Like every other area of the arts and entertainment world, film and television’s initial reaction to the onslaught of the internet and all things digital was to assume the traditional rabbit-in-the-headlights position. They froze.
But after a while, they all began to realize that digital could be used to everyone’s advantage. The way you did that was, on the one hand, by warmly linking up with it. And on the other, by quietly emphasizing what’s unique about what it is that you do compared to what can be done in the digital universe.
The first response proper that film and television produced was 3D.
3D was going to solve everything. But we already watch film and television in 3D. All the new technology does is to further extend that illusion from the screen to your eyes.
When a man threw a knife at you before, it stopped at the surface of the screen. Now it comes all the way to the tip of your nose. Which is undeniably impressive for the first three or four minutes or so, but you quickly get used to it. It’s great for ads or trailers, but it soon becomes invisible. And, as ever, you’re left with whether not the film or whatever it is that you’re watching is any good.
What cinema needs to do if it is to distinguish itself from A N other video viewing is to make watching it there a unique experience. And the way you do that is through vision and sound.
The Odeon group has already taken over the UCI cinemas in Dublin and the Storm ones throughout the rest of the country, and now they’ve opened a brand new cinema at the Point Village in the centre of town. There are five new screens in all but pride of place goes to the isense screen they’ve opened there to go with one they already have in Blanchardstown.

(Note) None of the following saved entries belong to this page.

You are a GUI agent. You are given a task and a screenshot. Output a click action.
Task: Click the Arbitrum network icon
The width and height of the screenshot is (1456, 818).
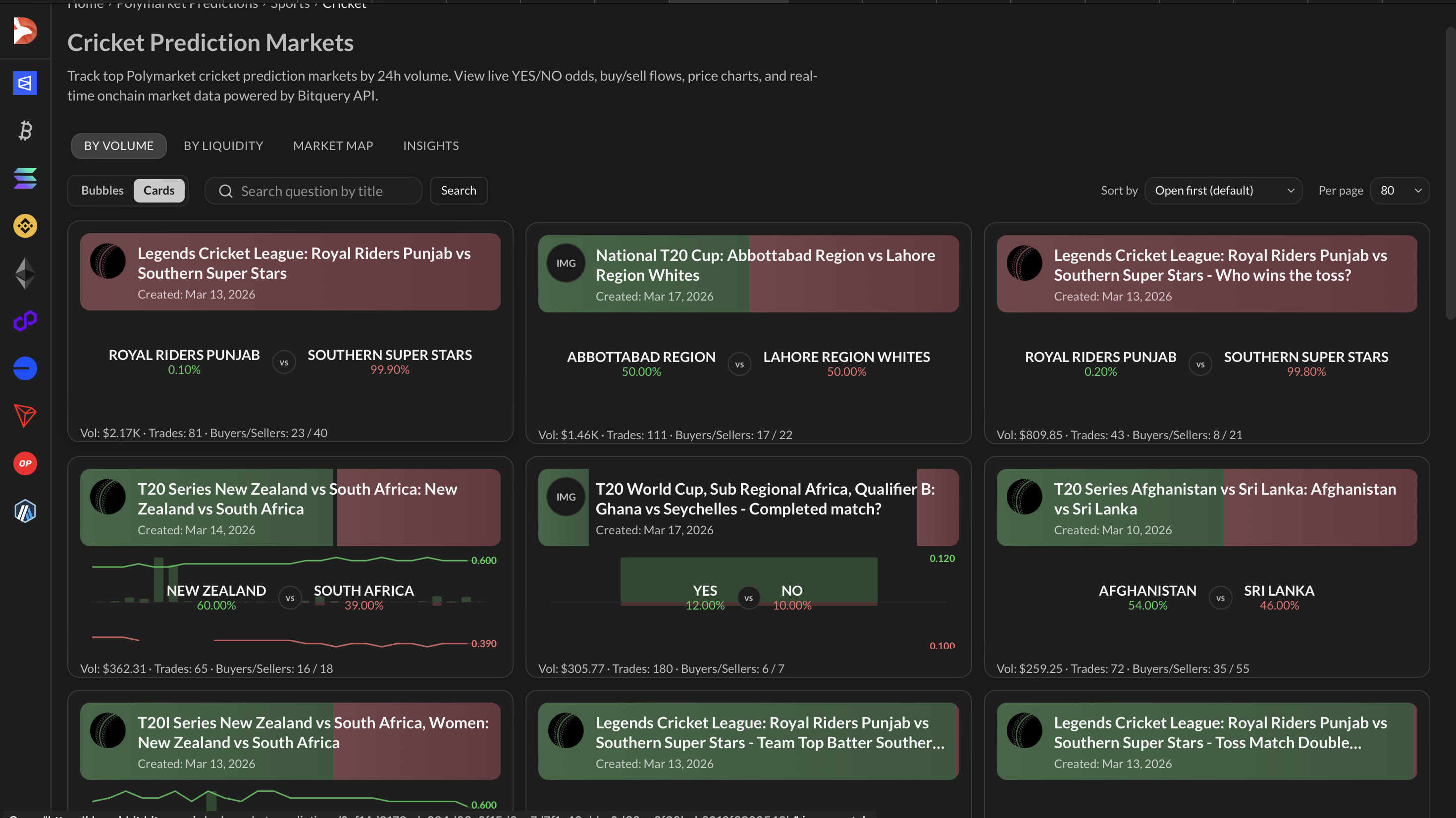point(25,511)
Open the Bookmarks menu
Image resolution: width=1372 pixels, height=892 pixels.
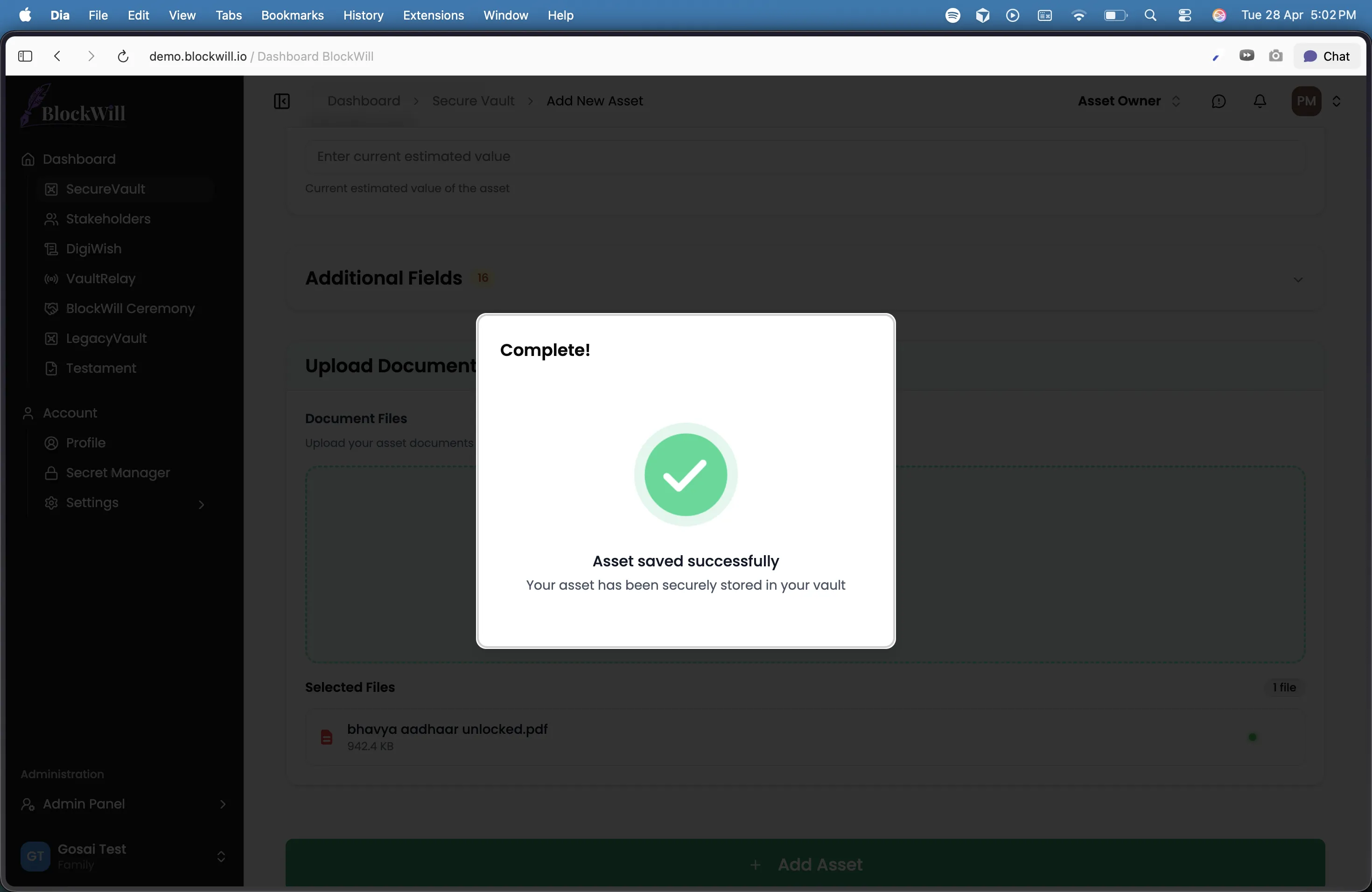(292, 15)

Isense operates using imm sound, as in immersive, and broadly speaking the way that works is as follows. Conventional 5.1 surround sound has three speakers up front (centre, left and right), and two on either side behind (the .1 is for the Subwoofer). All of the core story sound comes out from the front, moving left and right. The back two speakers are only used for secondary sound like extras in a bar, or the sound of a car arriving.

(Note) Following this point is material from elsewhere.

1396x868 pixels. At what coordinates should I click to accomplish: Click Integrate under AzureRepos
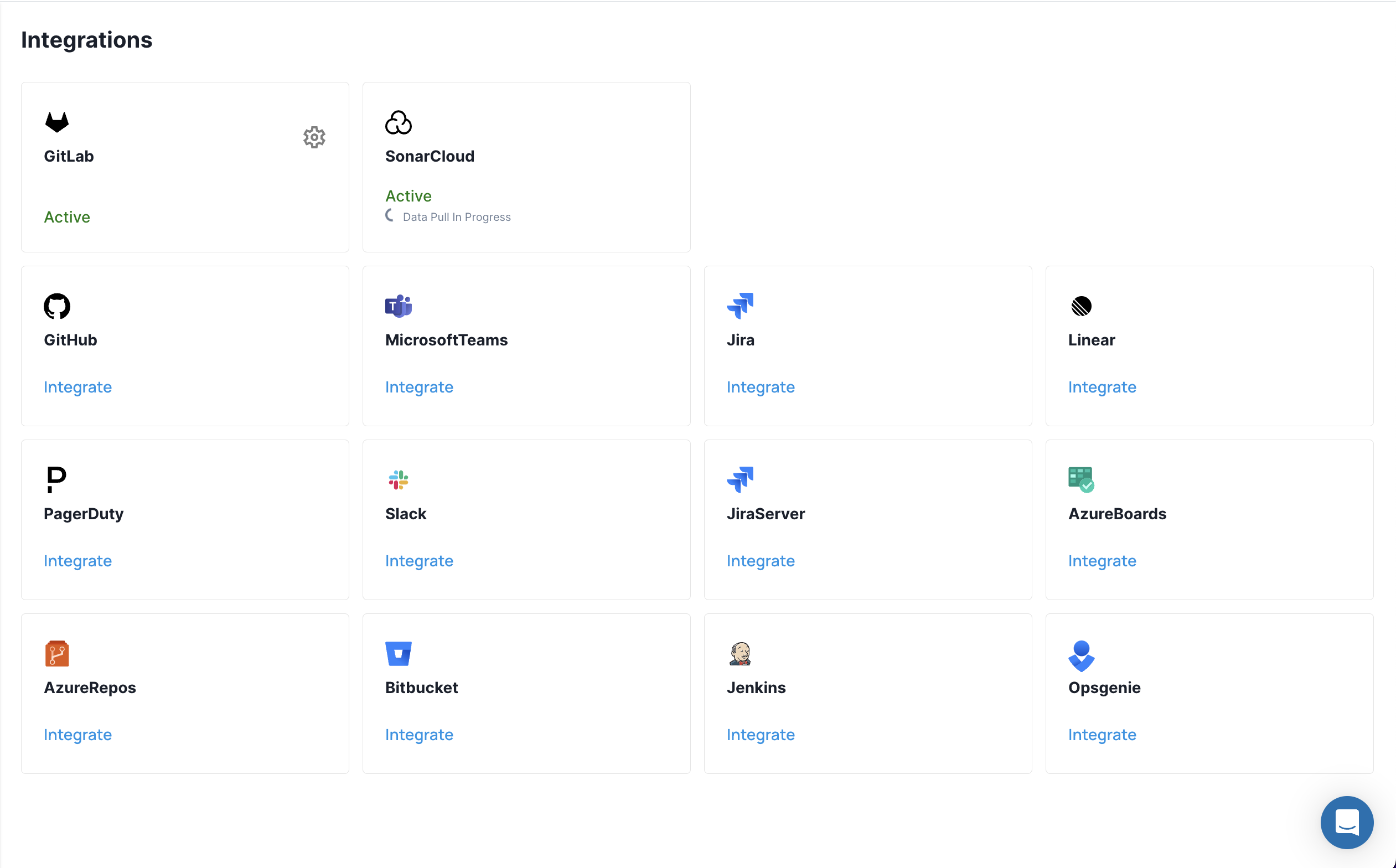[x=77, y=735]
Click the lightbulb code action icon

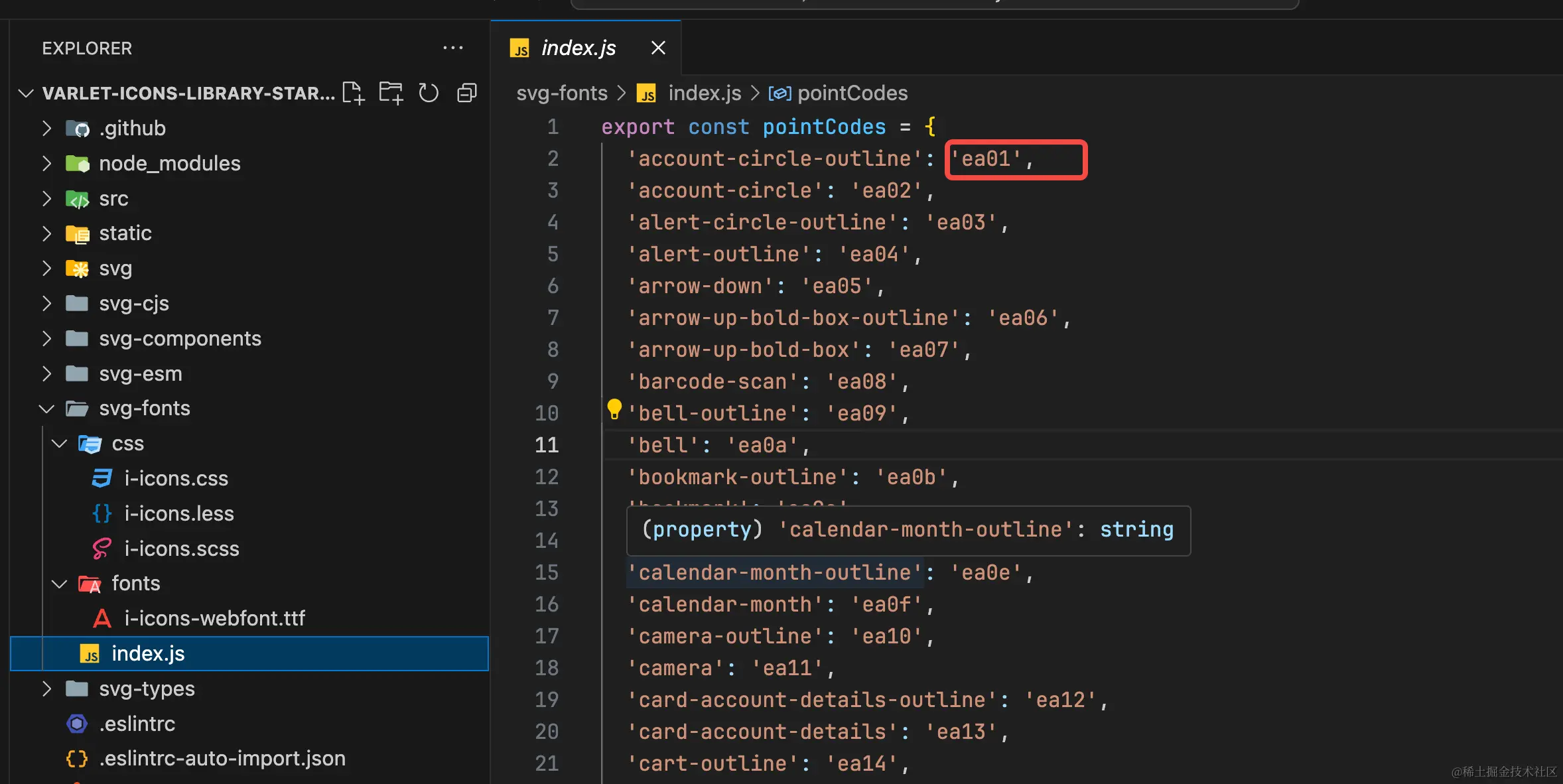tap(614, 409)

When you go to 7.1 (or 9, or 11.1), all you are doing is adding two more of the back speakers for that secondary sound, to compliment the three principle ones you have up front. In other words, you’re only ever using just the two basic channels. Principle, core story sounds come out of the three up front, and (all) the other speakers are kept for background sounds.
What imm sound does is to take whatever film it is that they are showing and effectively remix it using their 24 channels. So that, as near as possible, what you see is matched by what you hear.

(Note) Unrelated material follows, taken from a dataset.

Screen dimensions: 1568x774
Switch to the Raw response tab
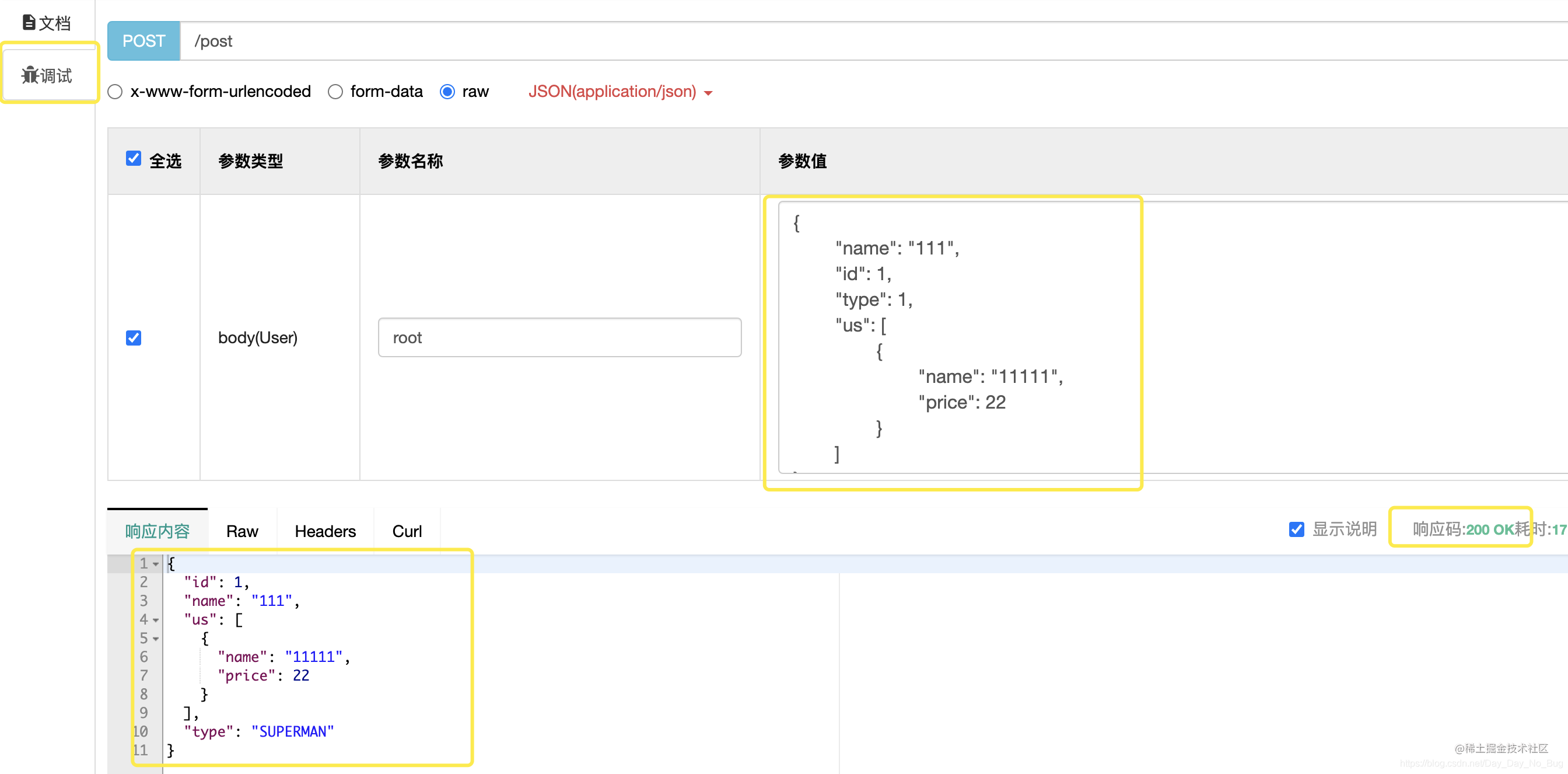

When for instance we see our terrified heroine looking up in fear at the ceiling, we can hear the progress of the footsteps in the attic above her as they move, almost one by one, from front to back and from left to right.
What’s more, all of this can be heard through the 50 or 60 speakers that Odeon drown the walls of their isense cinemas in to go with the gloriously large screens they reserve for the films they show there (and thanks by the way to the Point’s Digital Operations Manager Tony Colton who explained all of this to me so patiently.). For more details on where you can find imm sound cinemas throughout the rest of Europe and how they work go here.
At €11.50 the tickets are ever so slightly above average. And it’s still not going to succeed in giving a turkey wings. But make no mistake, this is the future for film, and you can see it here in the centre of Dublin. Enjoy.